The seven stages of Spencer are used for somatic dysfunctions of the shoulder girdle. The shoulder girdle includes the clavicle, scapula, humerus and their associated joints. The glenohumeral joint is most often the focus of the Spencer technique, but dysfunctions of the clavicle and scapula may also be treated using this technique. The most common indication for Spencer technique is somatic dysfunction of the shoulder associated with adhesive capsulitis also known as frozen shoulder.
The seven stages of Spencer are considered articulatory. Articulatory techniques are low-velocity, moderate-to-high amplitude, carrying the dysfunction through its full range of motion. Articulatory techniques are direct, meaning they take the dysfunction into the restrictive barrier, and passive, meaning the forces necessary for treatment are introduced by the practitioner.
Muscle energy can be used to enhance the seven stages of Spencer. This occurs when the practitioner passively brings the patient to the restrictive barrier, then instructs the patient to actively move their joint in the opposite direction, away from the restrictive barrier. The practitioner resists this motion for a few seconds, then the patient relaxes. The dysfunction is then passively carried to the next restrictive barrier.
The seven stages are performed in the following order; extension, flexion, circumduction with compression, circumduction with traction, abduction, adduction with external rotation, internal rotation, and distraction. Use the mnemonic Every Fancy Cat Takes An Indoor Dump to remember these steps in order.
Stage 1 of the seven stages of Spencer glenohumeral extension with the elbow flexed. The patient is lying lateral recumbent (on their side) with the shoulder to be treated in the air. The practitioner faces the patient and places one hand at the top of the shoulder joint. The other grasps the elbow, which is flexed. The arm is then brought posteriorly to bring the shoulder into extension. At the restrictive barrier, a springing or oscillatory motion may be applied. Muscle energy can also be used to enhance the treatment, as mentioned above.

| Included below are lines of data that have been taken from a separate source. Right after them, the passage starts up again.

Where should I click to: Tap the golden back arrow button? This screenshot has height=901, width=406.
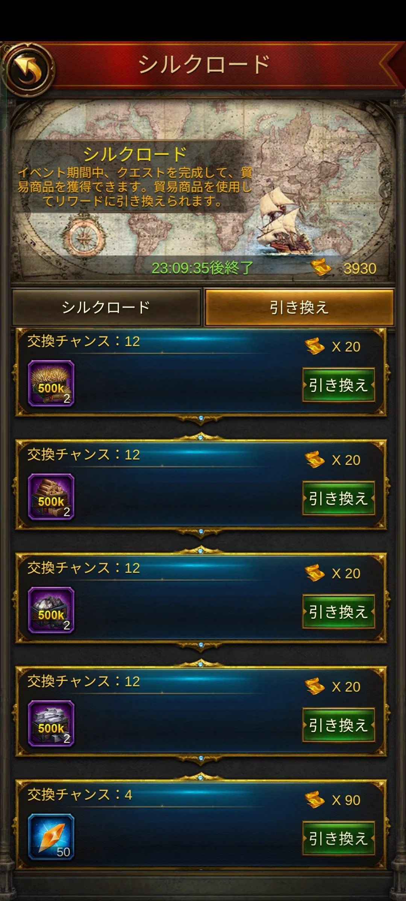click(29, 69)
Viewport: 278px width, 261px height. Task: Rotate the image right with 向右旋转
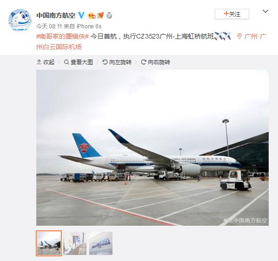(x=155, y=62)
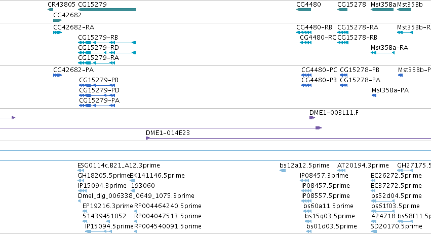The image size is (431, 234).
Task: Select the CG42682-PA protein glyph
Action: 57,75
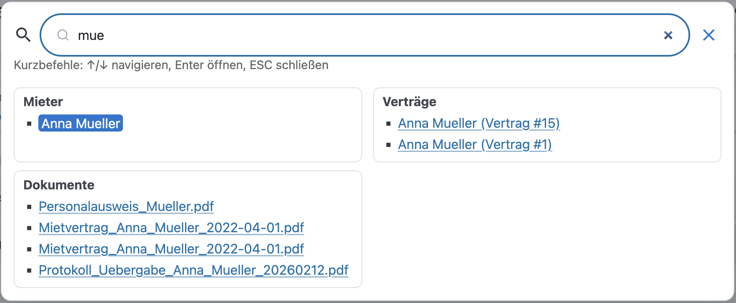This screenshot has height=303, width=736.
Task: Click the bullet marker beside Protokoll_Uebergabe document
Action: point(29,271)
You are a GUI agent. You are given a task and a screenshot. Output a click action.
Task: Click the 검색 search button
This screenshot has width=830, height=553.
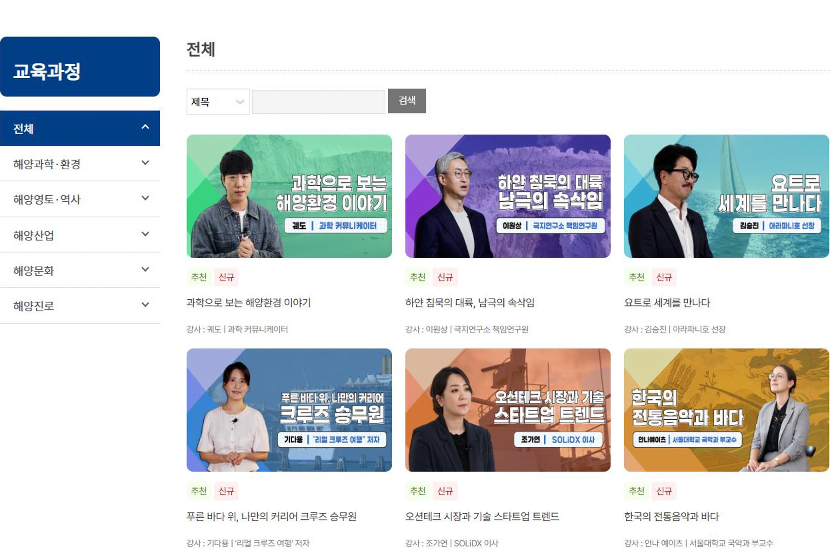[x=407, y=101]
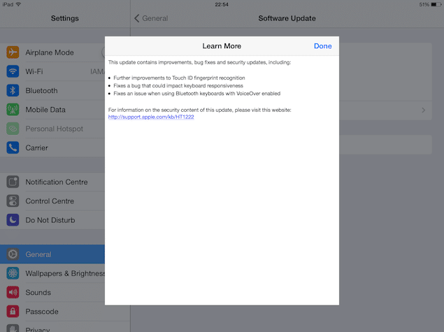Screen dimensions: 444x332
Task: Open Wi-Fi settings via its icon
Action: tap(13, 71)
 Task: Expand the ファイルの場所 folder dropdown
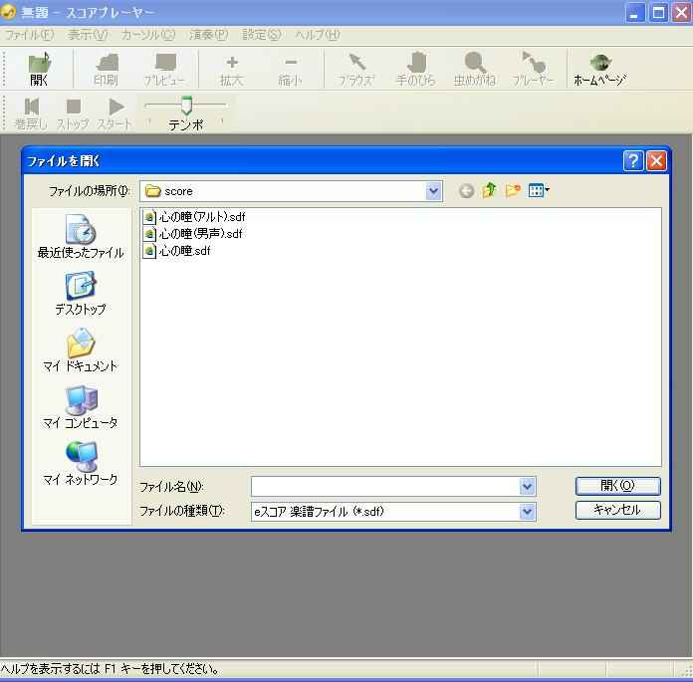(x=433, y=191)
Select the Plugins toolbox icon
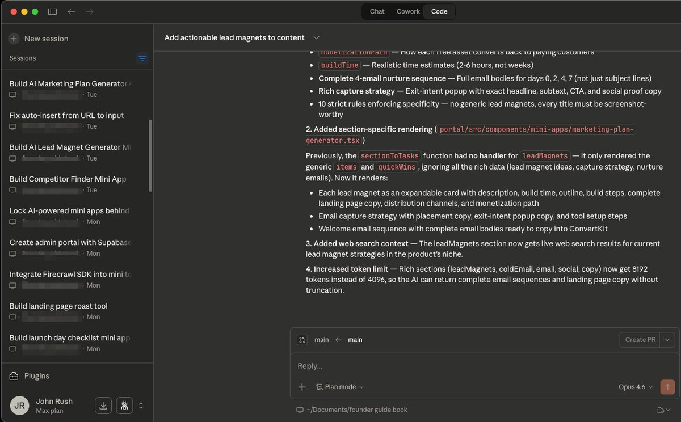681x422 pixels. (x=12, y=375)
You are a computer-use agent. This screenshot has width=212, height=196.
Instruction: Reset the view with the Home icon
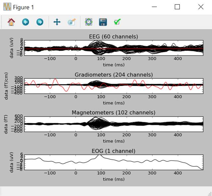(x=11, y=22)
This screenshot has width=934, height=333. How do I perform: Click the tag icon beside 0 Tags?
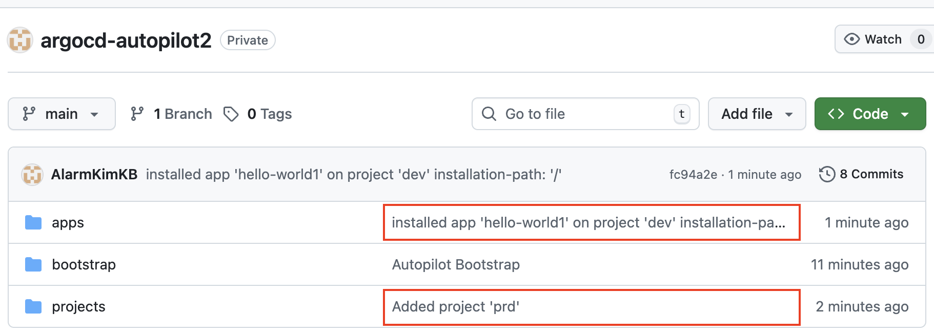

Stage 2 of the seven stages of Spencer is glenohumeral flexion with the elbow extended. The practitioner uses one hand to hold the top of the shoulder joint, while the other grasps the patient’s hand. The elbow is extended and the arm is brought forward to bring the shoulder into flexion. Treatment at the restrictive barrier occurs as above.
Stage 3 is circumduction with slight compression and elbow flexed. The patient flexes the elbow, and the arm is abducted to the restrictive barrier. The practitioner then applies slight compression through the elbow to the shoulder joint. While compressing, the elbow is moved in concentric circles, starting small and becoming larger.
Stage 4 circumduction with slight traction and elbow extended. Like stage 3, the arm is abducted to the restrictive barrier. In this stage, however, the elbow is extended. The practitioner grasps the wrist and applies slight traction upward. The arm is then moved in concentric circles, starting small and becoming larger. This produces circumduction at the shoulder joint.
Stage 5 is broken up into two parts. Stage 5a is abduction with the elbow flexed. The practitioner grasps the shoulder with the most cephalad arm. The patient is then instructed to grasp this arm with the arm being treated. The practitioner then moves the shoulder into abduction, using the elbow as a lever.
Stage 5b is adduction with external rotation. The set-up is similar to 5a, except that the patient rests the wrist on the practitioner’s arm. The practitioner moves the elbow down toward the table, which induces adduction and external rotation at the shoulder joint.
Stage 6 is internal rotation. The patient’s arm is abducted about 45 degrees and the dorsum of the patient’s hand is placed on the patient’s low back. The elbow is then pulled anteriorly, inducing internal rotation at the shoulder joint.
Stage 7 is distraction, also called distraction in abduction. In this stage, the practitioner places the treated arm on their own shoulder. Then using both hands the shoulder is grasped just inferior to the acromioclavicular joint. The practitioner applies an inferior, scooping motion to the proximal humerus, causing distraction at the glenohumeral joint.